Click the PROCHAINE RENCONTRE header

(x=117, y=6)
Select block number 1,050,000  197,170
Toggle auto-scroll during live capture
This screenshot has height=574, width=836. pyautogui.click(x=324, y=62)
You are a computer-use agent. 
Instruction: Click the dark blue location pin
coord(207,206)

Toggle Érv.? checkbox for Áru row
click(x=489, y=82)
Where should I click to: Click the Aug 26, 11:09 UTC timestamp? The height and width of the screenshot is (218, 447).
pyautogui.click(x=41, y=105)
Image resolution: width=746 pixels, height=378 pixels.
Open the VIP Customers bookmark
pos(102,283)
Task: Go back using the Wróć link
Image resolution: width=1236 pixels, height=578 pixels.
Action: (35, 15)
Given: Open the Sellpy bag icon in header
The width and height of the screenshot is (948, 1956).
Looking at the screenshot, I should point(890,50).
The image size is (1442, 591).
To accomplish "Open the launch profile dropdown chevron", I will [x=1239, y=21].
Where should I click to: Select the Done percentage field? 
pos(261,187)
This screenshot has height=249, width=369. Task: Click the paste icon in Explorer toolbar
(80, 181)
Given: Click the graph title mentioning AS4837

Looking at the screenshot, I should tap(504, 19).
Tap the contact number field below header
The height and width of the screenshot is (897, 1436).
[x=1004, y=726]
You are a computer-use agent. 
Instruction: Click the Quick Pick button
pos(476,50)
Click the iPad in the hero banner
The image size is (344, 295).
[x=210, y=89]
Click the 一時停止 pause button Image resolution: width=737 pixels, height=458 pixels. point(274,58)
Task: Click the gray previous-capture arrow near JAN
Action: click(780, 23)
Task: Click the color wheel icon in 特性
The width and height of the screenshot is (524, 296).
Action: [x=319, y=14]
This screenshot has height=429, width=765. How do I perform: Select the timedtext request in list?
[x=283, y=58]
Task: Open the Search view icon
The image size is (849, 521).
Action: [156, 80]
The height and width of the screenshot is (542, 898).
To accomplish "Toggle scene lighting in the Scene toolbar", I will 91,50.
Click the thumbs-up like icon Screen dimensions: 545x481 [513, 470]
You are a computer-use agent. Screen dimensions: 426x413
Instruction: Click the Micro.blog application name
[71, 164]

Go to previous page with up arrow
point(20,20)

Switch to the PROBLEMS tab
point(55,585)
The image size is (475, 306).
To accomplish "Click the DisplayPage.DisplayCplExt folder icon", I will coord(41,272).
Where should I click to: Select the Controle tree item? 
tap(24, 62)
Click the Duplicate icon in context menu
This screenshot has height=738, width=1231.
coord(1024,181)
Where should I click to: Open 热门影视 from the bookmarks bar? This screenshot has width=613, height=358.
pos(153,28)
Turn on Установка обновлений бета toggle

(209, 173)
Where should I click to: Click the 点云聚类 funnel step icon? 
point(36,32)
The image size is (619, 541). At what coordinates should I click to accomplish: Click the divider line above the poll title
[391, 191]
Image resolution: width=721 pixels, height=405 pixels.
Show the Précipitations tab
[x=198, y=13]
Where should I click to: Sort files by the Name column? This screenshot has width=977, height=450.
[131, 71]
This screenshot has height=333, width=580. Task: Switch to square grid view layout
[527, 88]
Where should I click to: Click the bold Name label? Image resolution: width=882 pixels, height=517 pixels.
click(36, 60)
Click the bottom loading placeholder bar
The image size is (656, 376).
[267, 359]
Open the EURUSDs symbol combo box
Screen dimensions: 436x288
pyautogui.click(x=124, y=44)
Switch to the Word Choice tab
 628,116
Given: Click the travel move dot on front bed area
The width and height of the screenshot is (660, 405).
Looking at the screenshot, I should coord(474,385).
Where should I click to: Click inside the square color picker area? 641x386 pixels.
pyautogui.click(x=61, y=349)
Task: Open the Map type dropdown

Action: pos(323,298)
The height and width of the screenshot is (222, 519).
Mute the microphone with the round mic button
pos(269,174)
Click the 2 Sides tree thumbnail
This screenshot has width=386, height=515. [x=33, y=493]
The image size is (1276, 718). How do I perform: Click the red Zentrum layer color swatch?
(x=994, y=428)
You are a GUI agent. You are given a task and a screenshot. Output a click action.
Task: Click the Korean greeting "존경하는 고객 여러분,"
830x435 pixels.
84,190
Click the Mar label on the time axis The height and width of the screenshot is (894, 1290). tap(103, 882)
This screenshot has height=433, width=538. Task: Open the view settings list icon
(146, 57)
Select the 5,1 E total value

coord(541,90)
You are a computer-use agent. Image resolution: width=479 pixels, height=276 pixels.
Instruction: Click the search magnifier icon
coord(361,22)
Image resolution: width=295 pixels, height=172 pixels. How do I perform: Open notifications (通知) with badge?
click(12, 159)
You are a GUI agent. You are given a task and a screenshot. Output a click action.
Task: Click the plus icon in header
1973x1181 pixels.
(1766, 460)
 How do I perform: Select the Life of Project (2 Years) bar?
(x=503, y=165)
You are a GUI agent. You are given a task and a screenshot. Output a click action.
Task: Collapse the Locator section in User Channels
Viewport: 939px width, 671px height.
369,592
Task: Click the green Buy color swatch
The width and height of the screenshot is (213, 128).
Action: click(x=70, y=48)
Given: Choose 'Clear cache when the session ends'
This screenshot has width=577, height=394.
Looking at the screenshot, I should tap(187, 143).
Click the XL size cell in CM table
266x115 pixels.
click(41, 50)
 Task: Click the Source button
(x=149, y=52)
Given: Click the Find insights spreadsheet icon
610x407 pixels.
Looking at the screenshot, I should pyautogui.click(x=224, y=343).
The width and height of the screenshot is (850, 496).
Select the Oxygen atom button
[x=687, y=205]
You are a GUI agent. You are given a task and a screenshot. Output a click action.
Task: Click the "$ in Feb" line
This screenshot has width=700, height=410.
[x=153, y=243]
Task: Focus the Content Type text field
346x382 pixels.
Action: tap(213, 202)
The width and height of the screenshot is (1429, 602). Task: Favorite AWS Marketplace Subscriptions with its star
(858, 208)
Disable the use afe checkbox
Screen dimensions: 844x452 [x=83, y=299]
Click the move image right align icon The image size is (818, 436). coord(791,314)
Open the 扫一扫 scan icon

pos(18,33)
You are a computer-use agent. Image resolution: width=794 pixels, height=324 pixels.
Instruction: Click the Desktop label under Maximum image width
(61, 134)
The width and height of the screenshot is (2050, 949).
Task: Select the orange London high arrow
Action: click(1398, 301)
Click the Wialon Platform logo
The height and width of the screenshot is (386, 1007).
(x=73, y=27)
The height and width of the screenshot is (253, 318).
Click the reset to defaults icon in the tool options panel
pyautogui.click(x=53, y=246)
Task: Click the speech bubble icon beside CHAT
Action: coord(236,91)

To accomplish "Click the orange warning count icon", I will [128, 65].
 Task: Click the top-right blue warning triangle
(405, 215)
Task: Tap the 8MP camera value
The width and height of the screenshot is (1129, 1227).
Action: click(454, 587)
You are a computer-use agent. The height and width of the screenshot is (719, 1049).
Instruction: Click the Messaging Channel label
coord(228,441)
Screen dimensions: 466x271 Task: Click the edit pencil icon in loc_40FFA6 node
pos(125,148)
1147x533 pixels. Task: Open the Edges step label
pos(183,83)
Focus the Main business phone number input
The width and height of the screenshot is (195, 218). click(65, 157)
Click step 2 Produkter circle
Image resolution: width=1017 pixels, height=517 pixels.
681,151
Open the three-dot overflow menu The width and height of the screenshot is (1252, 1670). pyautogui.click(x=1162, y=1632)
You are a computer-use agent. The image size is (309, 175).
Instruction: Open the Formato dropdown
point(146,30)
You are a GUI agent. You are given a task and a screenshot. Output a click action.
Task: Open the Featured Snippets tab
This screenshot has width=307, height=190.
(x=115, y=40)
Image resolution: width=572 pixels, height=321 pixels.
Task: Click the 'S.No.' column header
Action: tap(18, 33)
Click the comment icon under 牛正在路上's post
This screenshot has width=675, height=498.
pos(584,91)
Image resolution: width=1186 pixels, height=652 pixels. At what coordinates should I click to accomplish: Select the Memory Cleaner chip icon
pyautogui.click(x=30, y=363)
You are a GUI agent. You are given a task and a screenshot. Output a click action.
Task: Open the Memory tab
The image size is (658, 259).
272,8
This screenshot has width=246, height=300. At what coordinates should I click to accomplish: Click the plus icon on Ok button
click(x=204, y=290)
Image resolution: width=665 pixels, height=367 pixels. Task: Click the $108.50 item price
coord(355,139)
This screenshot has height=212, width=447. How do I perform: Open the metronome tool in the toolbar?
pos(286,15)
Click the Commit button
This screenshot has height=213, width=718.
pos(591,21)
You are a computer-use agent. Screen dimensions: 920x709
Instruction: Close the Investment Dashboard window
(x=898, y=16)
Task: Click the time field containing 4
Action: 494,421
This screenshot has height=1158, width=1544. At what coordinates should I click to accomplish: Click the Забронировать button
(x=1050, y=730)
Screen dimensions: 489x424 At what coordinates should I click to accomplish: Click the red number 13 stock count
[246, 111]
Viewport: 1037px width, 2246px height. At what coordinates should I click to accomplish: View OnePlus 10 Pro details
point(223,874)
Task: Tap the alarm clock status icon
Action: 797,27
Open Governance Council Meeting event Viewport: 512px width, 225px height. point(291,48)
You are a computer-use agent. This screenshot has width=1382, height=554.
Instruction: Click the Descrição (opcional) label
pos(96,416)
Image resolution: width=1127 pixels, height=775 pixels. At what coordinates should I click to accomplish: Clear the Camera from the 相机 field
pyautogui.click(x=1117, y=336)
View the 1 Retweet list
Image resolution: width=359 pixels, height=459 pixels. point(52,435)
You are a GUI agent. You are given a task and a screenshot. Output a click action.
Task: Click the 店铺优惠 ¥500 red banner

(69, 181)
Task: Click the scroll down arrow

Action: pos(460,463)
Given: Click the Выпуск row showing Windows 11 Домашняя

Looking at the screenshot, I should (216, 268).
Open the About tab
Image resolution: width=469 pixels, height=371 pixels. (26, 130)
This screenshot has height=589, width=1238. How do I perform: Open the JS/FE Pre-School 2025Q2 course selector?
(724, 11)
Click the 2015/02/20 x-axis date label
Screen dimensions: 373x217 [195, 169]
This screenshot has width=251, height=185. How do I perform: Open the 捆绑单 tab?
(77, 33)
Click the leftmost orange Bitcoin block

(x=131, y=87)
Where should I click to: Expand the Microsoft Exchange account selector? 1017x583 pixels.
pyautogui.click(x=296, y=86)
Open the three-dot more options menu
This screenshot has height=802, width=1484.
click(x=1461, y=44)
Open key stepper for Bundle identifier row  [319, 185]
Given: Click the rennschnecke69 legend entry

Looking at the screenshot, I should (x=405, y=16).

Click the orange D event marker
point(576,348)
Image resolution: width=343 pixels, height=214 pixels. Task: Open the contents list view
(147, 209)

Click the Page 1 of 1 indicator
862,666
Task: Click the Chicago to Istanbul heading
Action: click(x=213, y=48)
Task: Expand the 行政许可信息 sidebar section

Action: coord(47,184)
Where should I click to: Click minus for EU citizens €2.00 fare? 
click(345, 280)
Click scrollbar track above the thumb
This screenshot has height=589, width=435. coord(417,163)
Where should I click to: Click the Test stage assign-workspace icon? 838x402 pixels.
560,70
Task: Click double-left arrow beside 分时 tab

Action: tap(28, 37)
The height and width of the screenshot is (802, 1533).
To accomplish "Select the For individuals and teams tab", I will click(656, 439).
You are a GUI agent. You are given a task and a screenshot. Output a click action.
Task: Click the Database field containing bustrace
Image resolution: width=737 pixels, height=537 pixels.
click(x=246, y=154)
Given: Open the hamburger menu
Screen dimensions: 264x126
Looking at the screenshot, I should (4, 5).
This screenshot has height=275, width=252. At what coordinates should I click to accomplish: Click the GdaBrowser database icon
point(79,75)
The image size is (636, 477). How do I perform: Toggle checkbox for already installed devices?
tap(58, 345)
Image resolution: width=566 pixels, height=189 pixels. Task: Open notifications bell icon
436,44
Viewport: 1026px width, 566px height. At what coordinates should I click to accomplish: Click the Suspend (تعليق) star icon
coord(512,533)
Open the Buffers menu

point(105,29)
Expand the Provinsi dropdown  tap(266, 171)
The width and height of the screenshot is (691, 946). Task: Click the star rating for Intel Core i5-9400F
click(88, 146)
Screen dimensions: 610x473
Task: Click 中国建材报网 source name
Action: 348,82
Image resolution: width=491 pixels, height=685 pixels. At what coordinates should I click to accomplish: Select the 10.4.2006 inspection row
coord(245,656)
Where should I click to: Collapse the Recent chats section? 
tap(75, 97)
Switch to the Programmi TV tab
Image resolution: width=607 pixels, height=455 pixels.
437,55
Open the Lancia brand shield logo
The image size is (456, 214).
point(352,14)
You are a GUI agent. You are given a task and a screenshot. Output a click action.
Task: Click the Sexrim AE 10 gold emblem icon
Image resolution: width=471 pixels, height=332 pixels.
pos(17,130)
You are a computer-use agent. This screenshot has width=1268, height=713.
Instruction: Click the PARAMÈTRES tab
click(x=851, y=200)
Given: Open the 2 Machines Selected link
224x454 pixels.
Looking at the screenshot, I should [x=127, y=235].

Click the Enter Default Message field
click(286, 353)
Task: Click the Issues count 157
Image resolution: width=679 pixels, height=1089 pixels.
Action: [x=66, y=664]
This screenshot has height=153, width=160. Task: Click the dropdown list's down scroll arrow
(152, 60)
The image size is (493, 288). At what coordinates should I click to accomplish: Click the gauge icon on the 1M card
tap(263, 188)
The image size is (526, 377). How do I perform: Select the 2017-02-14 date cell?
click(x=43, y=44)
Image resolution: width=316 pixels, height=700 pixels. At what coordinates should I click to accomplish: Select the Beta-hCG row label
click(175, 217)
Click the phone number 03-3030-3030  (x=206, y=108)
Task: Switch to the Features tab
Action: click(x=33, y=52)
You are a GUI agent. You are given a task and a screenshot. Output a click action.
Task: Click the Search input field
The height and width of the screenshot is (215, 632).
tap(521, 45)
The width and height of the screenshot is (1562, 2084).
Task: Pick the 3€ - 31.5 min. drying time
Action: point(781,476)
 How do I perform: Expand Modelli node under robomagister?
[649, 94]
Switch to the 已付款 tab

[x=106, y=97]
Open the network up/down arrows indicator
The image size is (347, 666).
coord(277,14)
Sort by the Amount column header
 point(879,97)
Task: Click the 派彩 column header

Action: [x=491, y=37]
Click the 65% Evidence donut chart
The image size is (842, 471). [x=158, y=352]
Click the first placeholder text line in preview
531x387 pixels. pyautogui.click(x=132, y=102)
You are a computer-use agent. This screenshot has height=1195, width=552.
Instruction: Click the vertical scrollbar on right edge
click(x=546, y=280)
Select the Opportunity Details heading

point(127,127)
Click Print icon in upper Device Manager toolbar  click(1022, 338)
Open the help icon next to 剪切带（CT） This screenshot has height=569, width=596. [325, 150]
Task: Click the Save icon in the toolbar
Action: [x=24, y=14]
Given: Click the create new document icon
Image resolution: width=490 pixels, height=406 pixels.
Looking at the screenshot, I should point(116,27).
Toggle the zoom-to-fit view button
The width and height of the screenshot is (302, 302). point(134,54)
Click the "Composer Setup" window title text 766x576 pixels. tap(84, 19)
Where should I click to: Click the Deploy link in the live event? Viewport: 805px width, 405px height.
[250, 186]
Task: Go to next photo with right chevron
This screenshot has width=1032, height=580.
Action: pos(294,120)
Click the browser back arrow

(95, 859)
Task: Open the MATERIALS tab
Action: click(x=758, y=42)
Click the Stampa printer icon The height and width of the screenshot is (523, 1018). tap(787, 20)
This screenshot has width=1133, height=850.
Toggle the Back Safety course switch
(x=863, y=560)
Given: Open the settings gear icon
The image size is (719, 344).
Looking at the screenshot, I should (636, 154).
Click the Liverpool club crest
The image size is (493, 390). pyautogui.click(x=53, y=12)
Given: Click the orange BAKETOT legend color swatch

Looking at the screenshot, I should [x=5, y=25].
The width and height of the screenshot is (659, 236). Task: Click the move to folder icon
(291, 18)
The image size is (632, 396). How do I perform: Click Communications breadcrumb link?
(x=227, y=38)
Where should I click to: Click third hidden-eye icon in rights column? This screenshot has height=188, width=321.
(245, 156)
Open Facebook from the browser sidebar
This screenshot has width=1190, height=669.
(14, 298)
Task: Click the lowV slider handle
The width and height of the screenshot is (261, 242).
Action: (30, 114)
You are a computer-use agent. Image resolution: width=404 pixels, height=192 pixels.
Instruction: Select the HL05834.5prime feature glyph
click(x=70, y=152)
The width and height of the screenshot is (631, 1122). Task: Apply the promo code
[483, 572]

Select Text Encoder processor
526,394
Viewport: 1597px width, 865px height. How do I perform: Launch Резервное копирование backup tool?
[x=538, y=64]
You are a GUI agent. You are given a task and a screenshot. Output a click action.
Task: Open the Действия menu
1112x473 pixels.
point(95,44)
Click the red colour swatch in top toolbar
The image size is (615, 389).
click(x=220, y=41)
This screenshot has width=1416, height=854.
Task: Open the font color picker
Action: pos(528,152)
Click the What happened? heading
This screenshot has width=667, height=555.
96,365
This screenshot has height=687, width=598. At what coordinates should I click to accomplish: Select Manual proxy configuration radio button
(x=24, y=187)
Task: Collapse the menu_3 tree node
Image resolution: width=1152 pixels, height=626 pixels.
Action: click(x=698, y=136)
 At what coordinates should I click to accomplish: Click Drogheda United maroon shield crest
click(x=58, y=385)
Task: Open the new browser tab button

-=-=-

* **Exercise brief**
Restate the records above verbatim up to and including the line containing "The height and width of the screenshot is (542, 898).".

* **Exercise result**
Click the PROCHAINE RENCONTRE header

(x=117, y=6)
Select block number 1,050,000  197,170
Toggle auto-scroll during live capture
This screenshot has height=574, width=836. pyautogui.click(x=324, y=62)
You are a computer-use agent. 
Instruction: Click the dark blue location pin
coord(207,206)

Toggle Érv.? checkbox for Áru row
click(x=489, y=82)
Where should I click to: Click the Aug 26, 11:09 UTC timestamp? The height and width of the screenshot is (218, 447).
pyautogui.click(x=41, y=105)
Image resolution: width=746 pixels, height=378 pixels.
Open the VIP Customers bookmark
pos(102,283)
Task: Go back using the Wróć link
Image resolution: width=1236 pixels, height=578 pixels.
Action: (35, 15)
Given: Open the Sellpy bag icon in header
The width and height of the screenshot is (948, 1956).
Looking at the screenshot, I should point(890,50).
The image size is (1442, 591).
To accomplish "Open the launch profile dropdown chevron", I will [x=1239, y=21].
Where should I click to: Select the Done percentage field? 
pos(261,187)
This screenshot has height=249, width=369. Task: Click the paste icon in Explorer toolbar
(80, 181)
Given: Click the graph title mentioning AS4837

Looking at the screenshot, I should tap(504, 19).
Tap the contact number field below header
The height and width of the screenshot is (897, 1436).
[x=1004, y=726]
You are a computer-use agent. 
Instruction: Click the Quick Pick button
pos(476,50)
Click the iPad in the hero banner
The image size is (344, 295).
[x=210, y=89]
Click the 一時停止 pause button Image resolution: width=737 pixels, height=458 pixels. point(274,58)
Task: Click the gray previous-capture arrow near JAN
Action: click(780, 23)
Task: Click the color wheel icon in 特性
The width and height of the screenshot is (524, 296).
Action: [x=319, y=14]
This screenshot has height=429, width=765. How do I perform: Select the timedtext request in list?
[x=283, y=58]
Task: Open the Search view icon
The image size is (849, 521).
Action: [156, 80]
The height and width of the screenshot is (542, 898).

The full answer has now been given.